Lest one conclude that we are completely cynical in our approach to this issue, the power theory does lead in a constructive and coherent direction. The best protection for free and robust speech and association, the best antidote to abuses or problems with power-based suppression of speech, is to decentralize and diversify the decision making authority. A liberal regime of private property and open, competitive media/internet markets, coupled with first amendment-style limits on state action, are just about the best solution that can be achieved in an imperfect human society. Private actors can exercise their own editorial judgment and make their own decisions about what norms to enforce in specific cases, even when they are suppressing or moderating legal speech. Insofar as society and the economy itself are diverse, those decisions will reflect the diversity of motives, perspectives, and interests, and allow room for minority viewpoints to gather support. Yes, there will be unfair decisions from time to time. Yes, there will be bizarre or irrational viewpoints that will gain credence among some groups. But nothing can prevent that. Groups that are truly lacking in any market power or presence will have a hard time. But those kinds of views will have a hard time in any regime. It is an iron law, people who have less power will have their freedom of expression and assembly suppressed if those who oppose them or feel threatened by them have the power to do so and there are no structural or constitutional constraints.

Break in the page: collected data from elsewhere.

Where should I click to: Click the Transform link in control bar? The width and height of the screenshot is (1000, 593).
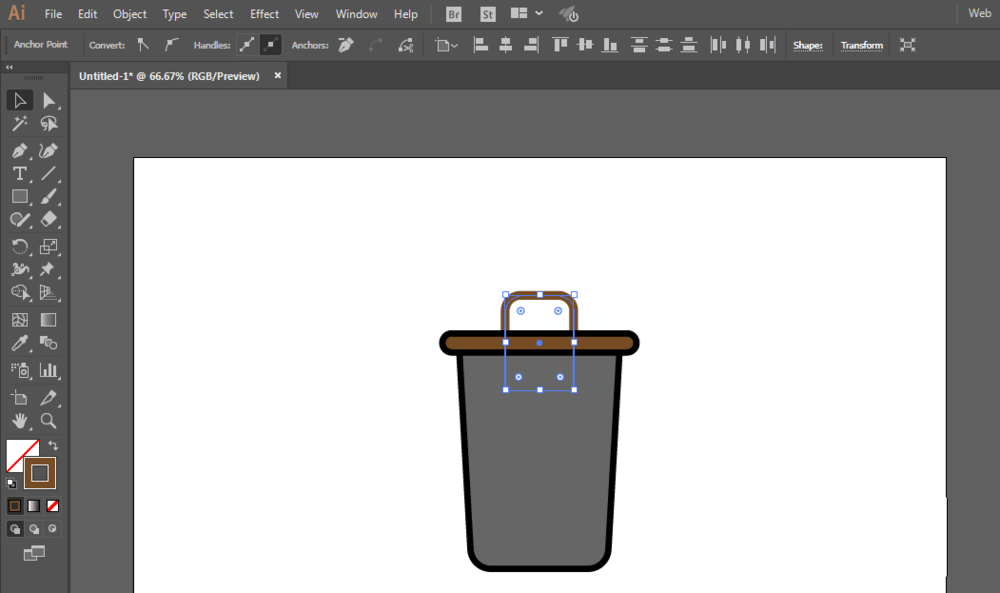click(x=861, y=45)
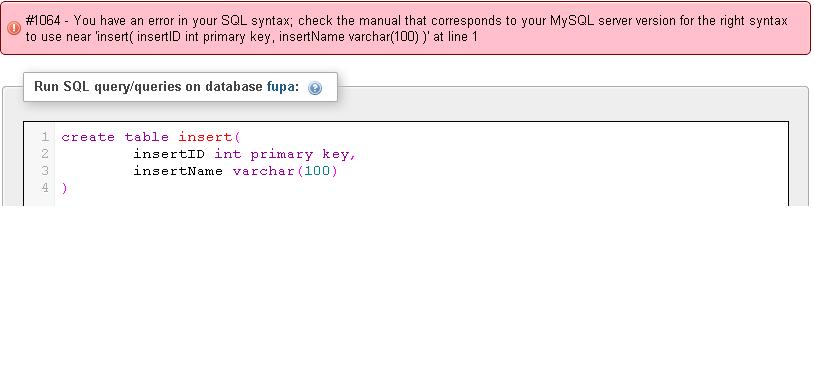This screenshot has height=384, width=814.
Task: Click the number 100 inside varchar
Action: point(318,171)
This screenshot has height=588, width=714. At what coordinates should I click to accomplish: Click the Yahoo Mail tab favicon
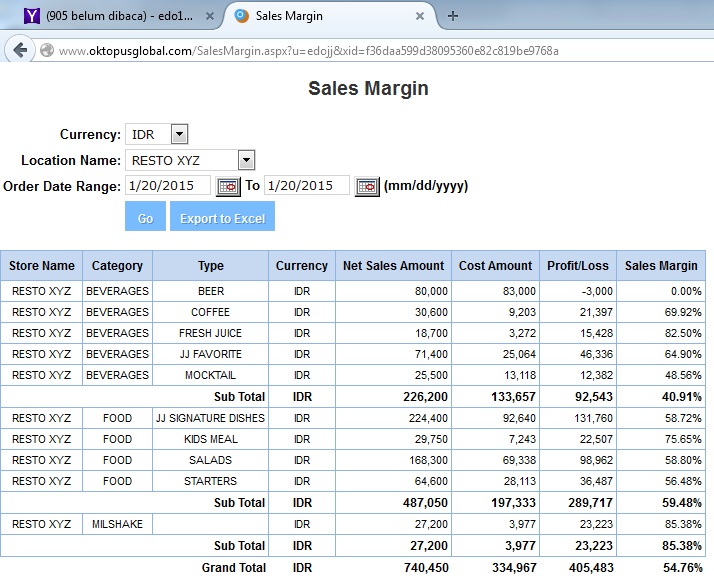coord(31,16)
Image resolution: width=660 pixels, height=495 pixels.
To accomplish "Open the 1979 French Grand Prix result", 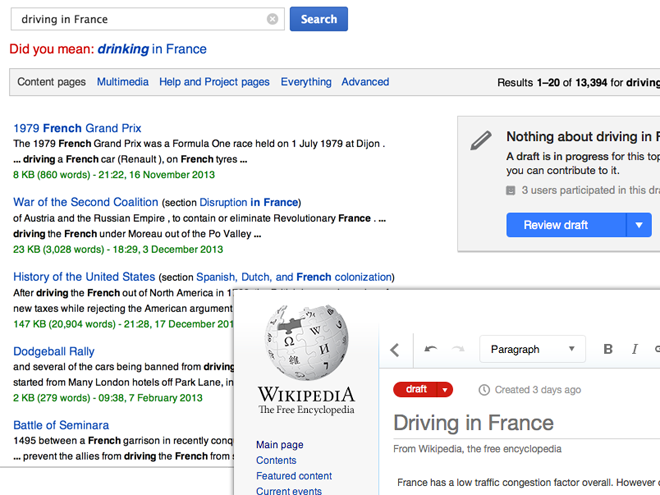I will [x=77, y=128].
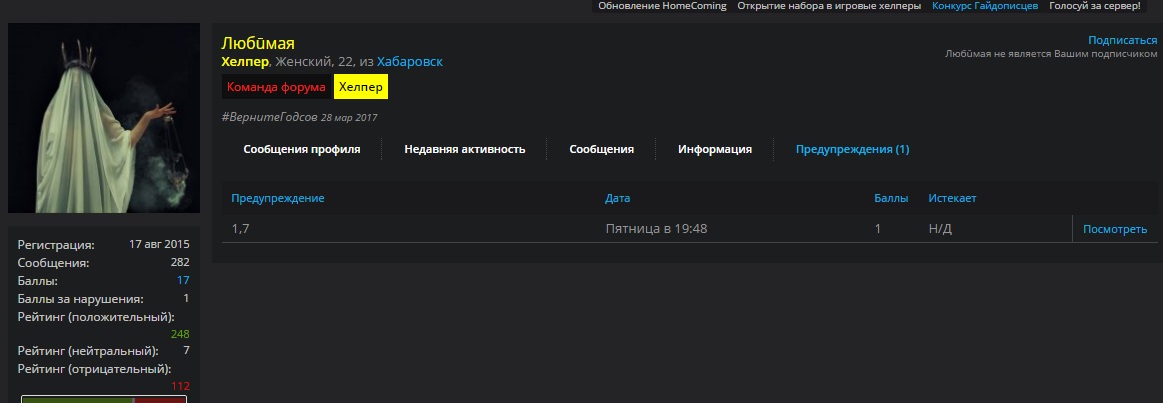The image size is (1163, 403).
Task: Click the Обновление HomeComing notice
Action: (662, 6)
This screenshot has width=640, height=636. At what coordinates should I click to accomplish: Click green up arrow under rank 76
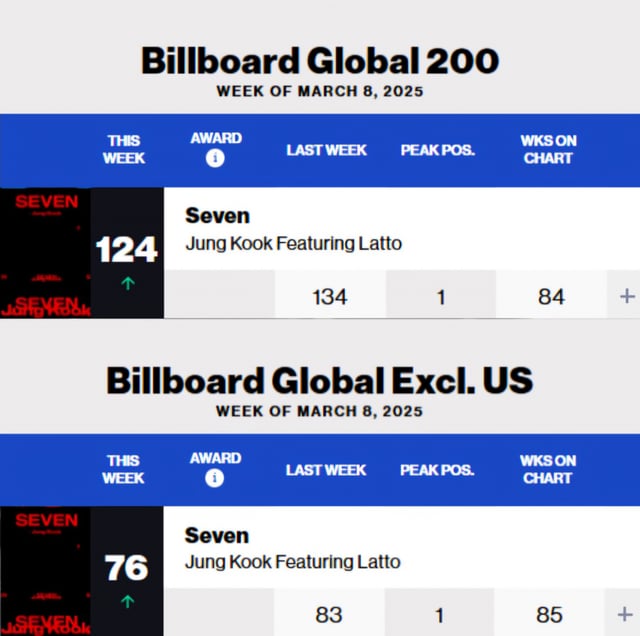[127, 601]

We can only laugh at Angela Merkel’s protestation that only the government should be making the kind of decisions that Twitter and Facebook made. A single, supreme political authority is absolutely the worst entity to be making those kinds of decisions. Imagine who and what would have been suppressed if a Trump government (freed of the first amendment) would be making de-platforming decisions.

There is no Archimedean lever by which some impartial, God like decision maker can stand outside of society and its politics and determine which speech is good and bad. Restrictions on speech and assembly, because they affect politics so directly, will always be politically mediated and politically influenced. The more one concentrates economic and political power over the media, the more media regulation will simply reinforce the agenda and interests of those who already dominate in power. There are so many authoritarian states actively demonstrating that principle that we should not have to say this, but apparently we do.